**EXCERPT TO READ:**
>>>
National candidate Andrew Falloon said his party had introduced a range of measures to strengthen freshwater management but ultimately it was farmers who had to pay for those things.
‘‘It makes no sense to send them out of business, which a water tax could do. Labour’s water tax would exempt major water users in Auckland while hitting rural areas hard. Independent analysis shows 40 per cent of their tax would come from Mid Canterbury, with a high likelihood much of it will go elsewhere, to iwi, and to cleaning up waterways in Christchurch or further north.’’
Falloon said only his party had a credible plan to clean local waterways.
Labour’s Jo Luxton said her party needed to work with farmers to ensure their long term profitability and that meant managing water properly and protecting its quality.
‘‘In this way we protect the farmers social licence to continue farming. The fact is, we can’t continue the way we are, it is unsustainable.’’
She said Labour would introduce a water royalty on water bottlers and other large commercial water consumers, not including households, councils or hydrodams. The money raised from the royalty would help with the cleaning up of rivers and lakes, Luxton said.
<<<
**AIM OF THE TASK:**
Update the part of the water tax article above that opens with "National candidate Andrew" and closes with "for those things.", writing it out again with "freshwater management" changed to "freshwater policy".

**DATASET SECTION:**
>>>
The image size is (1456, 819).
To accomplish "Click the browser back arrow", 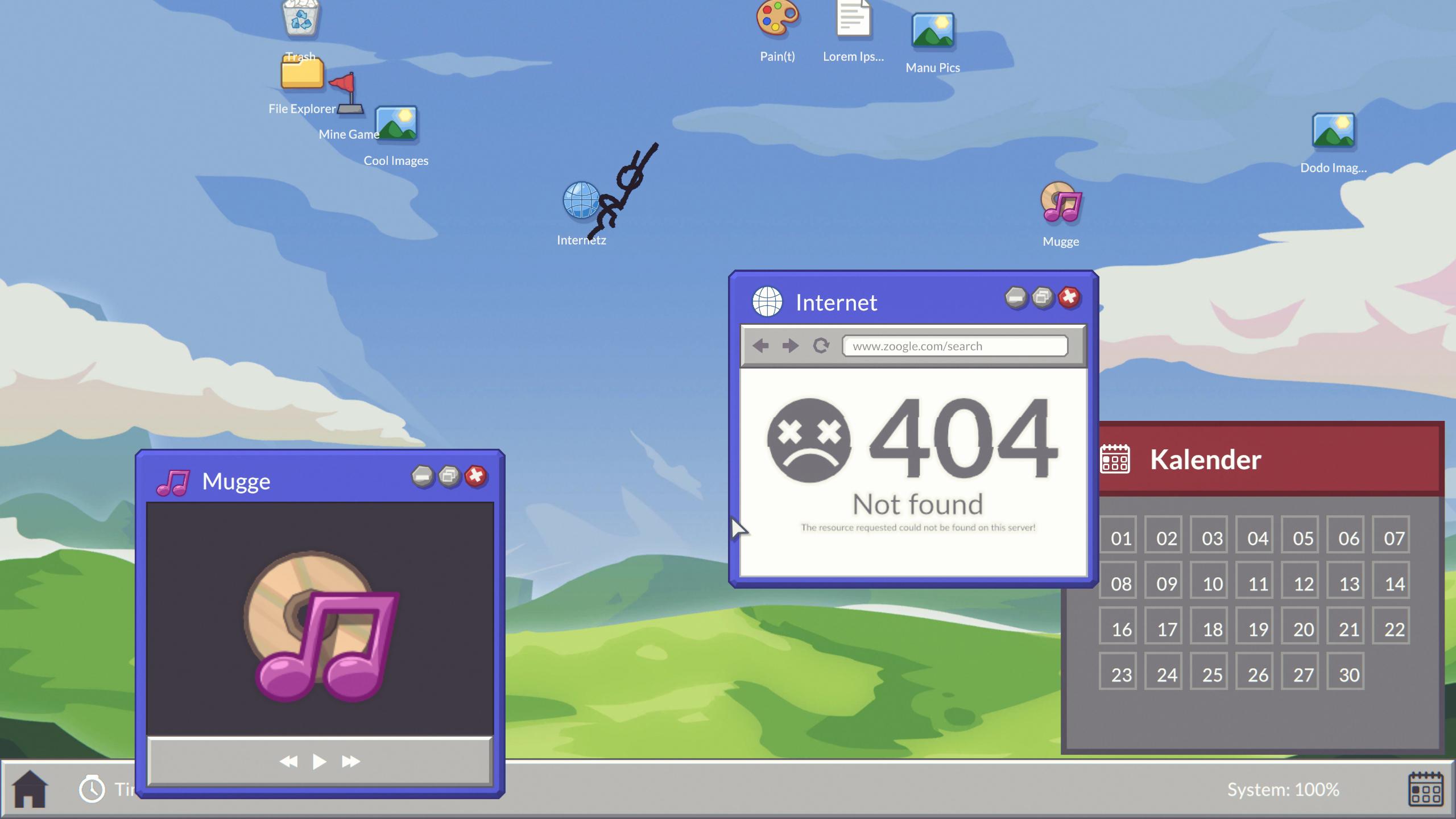I will click(760, 346).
<<<
**RESULT:**
National candidate Andrew Falloon said his party had introduced a range of measures to strengthen freshwater policy but ultimately it was farmers who had to pay for those things.